> Either way, you didn’t write it, you didn’t scope it, and you definitely didn’t question it.
Ok sure maybe you didn’t write it, but if the team working on the tickets don’t scope and question them you’re doing it wrong. Of course things are going to turn out badly.
I was once told by "the architect", and I quote, "put blinders on. I will tell you when to take them off.". The context was I was asking about the why.
Looking back on it, yeah it absolutely felt like I was being told to stop thinking.
In my experience it works fine for a large geographically dispersed team.
There was a project that I was on that did get a little ridiculous. It was a major German airline and we were redoing their website (front and back). Team was in three countries including India. Maybe 25 developers? We had a spec document that we had to code to, including the front-end wireframes. If there was an obvious mistake in the spec, like a misspelling for a button, we still had to code to the spec along with the misspelling and then file a bug against the spec. They fix the misspelling in the spec and now there's a bug in the website...
So a bit more flexibility than that and the project would have been great.
I hate ticket-driven development, but clearing ticket is one way to stay sane when the final objective looks crazily out-of-touch.
If you don't like it, maybe swap jobs. As a tip: There's very little time for ticket driven development in startups.
The authors main premise and diagnosis is spot-on, the solution? Not so much - unless you want to encourage the system to stay in place, because, hey - the software seems to get better every week (at the expense of devs)
As a new boss who has recently started using Story Points and requiring the devs stick to tickets, I think this article points to problems that are valid, but unrelated to the issue of tickets.
> a factory that forgot what it’s building. Features ship, bugs creep back in, and the codebase becomes an archaeological dig of short-term fixes and forgotten context.
That's tangential to tickets.
We always had tickets to some extent, but our current process involves organized feature planning, design tickets, implementation tickets, and review.
That has imposed a lot more structure, but it's also resulted in a lot less work. Developers know what the priorities are, know what the scope of work is, they know they'll get reviewed.
Issues the article talks about such as short term technical debt being accepted are tangential. If a problem comes up, it's documented and then a decision is made on when to address it. If it's serious, that could be immediately, and if not, it may be put aside until it's encapsulated in other work, such as a refactor or redesign.
Tickets drastically improve context by telling the story of what they're about, connecting to commits, and connecting to merge requests. The code becomes a series of narratives.
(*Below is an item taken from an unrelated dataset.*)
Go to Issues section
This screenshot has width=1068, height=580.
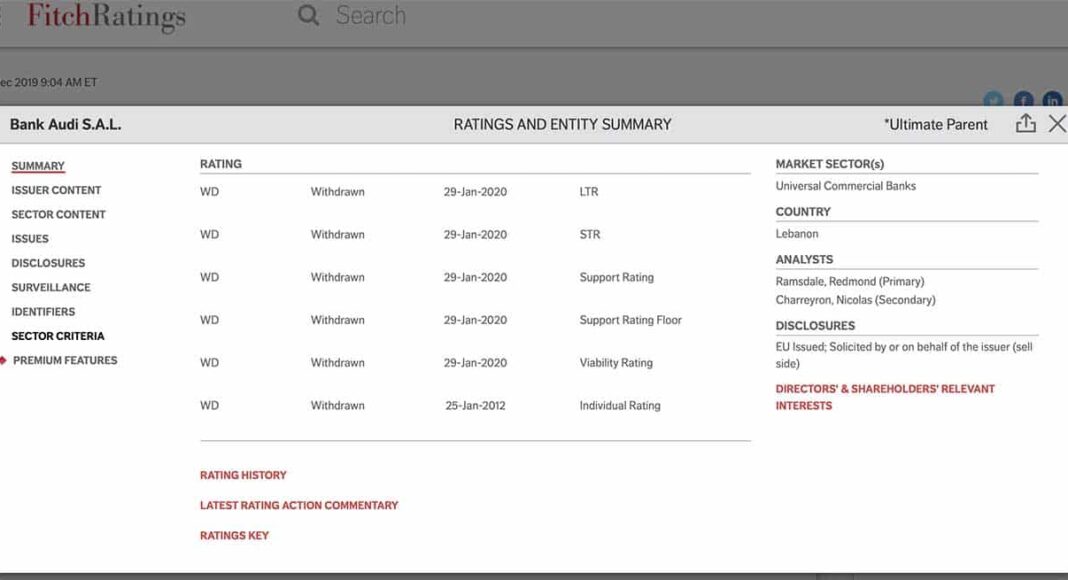click(x=30, y=239)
> “Yeah, good thought, but just stick to the ticket for now.”
That's bad management. Good management will say "Good thought, make a new ticket for it so we can hear what's on your mind and evaluate it."
> Ask why the feature matters? You’re overstepping.
Ask why the feature matters and you're a good dev!
But before we had this level of structure at my organization, sometimes the devs would override the stakeholder's explicit wishes without informing them!
Now with tickets there's an opportunity for dialog and a paper trail on decisions.
> Suggest a refactor while in the code? Not in scope.
This one is tricky as I just told a dev not to do a refactor this week. The reason was the refactor was tangential to the feature, which was already late to deliver. Instead, a ticket was made and we'll evaluate the decision to refactor next week.
> Improve naming, extract duplication, or add a helpful comment? That’s gold plating now.
Those aren't gold plating, they're part of code quality checks that go into reviews.
The tickets aren't the issue here any more than one might complain about a specific programming language being the problem. The core issue is the environment, and specifically of management. Before I had tickets, developers worked on what they wanted to work on
Support invented this particular form of enshittification decades ago; sorta sucks to see it on the dev side.
In support, most of the time "solving the actual problem" is irrelevant, and "closing the ticket" is paramount.
I wonder how content aggregators like HN are going to deal with the tidal wave of AI slop that's coming.
It's interesting how easy it is to spot LLM-written text after you familiarize yourself with its general writing style (at least for the GPT-based models).
How can you write an article about this and not mention that software development used to be radically different and better?
I didn’t meet the first full-time designer in my career until 2013. If there were designers around, it wasn’t their only role or they were mostly contract. Before that, developers were intricately involved with the design process. It maybe wasn’t as pretty but it sure wasn’t was buggy.
And project planning used to be done by engineering leads. Now you have specialized PMs who really know nothing about engineering practices. Engineering managers were responsible for whole project plans. We lost a lot when we gave up that role —- there’s a lot more trust and collaboration between an engineer and an EM versus an engineer and PM.
I’ve liked my career less and less over the last 10 years or so because I’ve seen every company go this direction. I think companies do it to de-risk, but it makes the whole process more expensive.